In times of grief words can't convey the enormity of the feelings experienced. Often in these times those closest to us are also at a loss for words, and may feel uncomfortable with knowing how to give comfort. In moments like those, it is okay for a person to not say much. In fact those trying to console often put their foot in their mouths by saying the completely wrong thing, which is not what you are going for. When consoling another, if you find yourself struggling for words, instead try something different:
1. Acknowledge the loss - don't be afraid to speak the name of the dead. Often hearing loss acknowledged is comforting to a person. Simply saying I was sorry to hear the news of... can be comforting. After acknowledging it is okay to be silent. No one needs to hear about your great aunt who also had cancer, or that person who you know who.... Unless it is positive memories about the person currently being grieved over, just be silent.
2. Do less verbally, and more with your body. - Be physically present and in the same room. If they want to zone out by watching a movie, watch it with them. Take care of the necessities like cooking and cleaning. Deliver kids to after school activities, and ask how you can be helpful. Don't just be passive (if you need anything call me), instead call them, text them and then show up. Do, don't just say it. If you feel lead, ask if you can hug them, and then do it.

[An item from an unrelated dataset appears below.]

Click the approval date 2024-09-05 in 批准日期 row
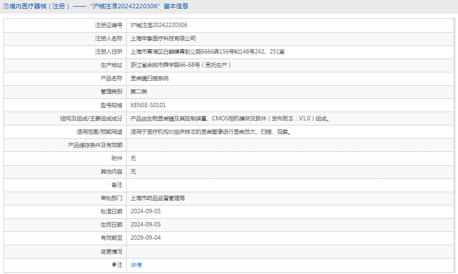Viewport: 458px width, 274px height. [145, 211]
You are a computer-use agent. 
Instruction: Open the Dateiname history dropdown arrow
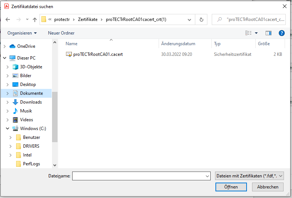click(207, 176)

3. Remember loss does not have an expiration date - Grief is different for everyone, and it's not something that just goes away. Be kind in your interactions and remember that just because a funeral is over doesn't mean the grief is gone. Give them time to grieve, and continue to be there.
4. Long after the loss, ask them how they are doing, and really listen. - When a person is ready to talk, there is a lot that comes out. Sometimes a person needs to emotionally vomit up all the things they've been holding inside. Other times they may need to cry, or to not think about it, or to laugh. Try to gauge what they need, and fill that need.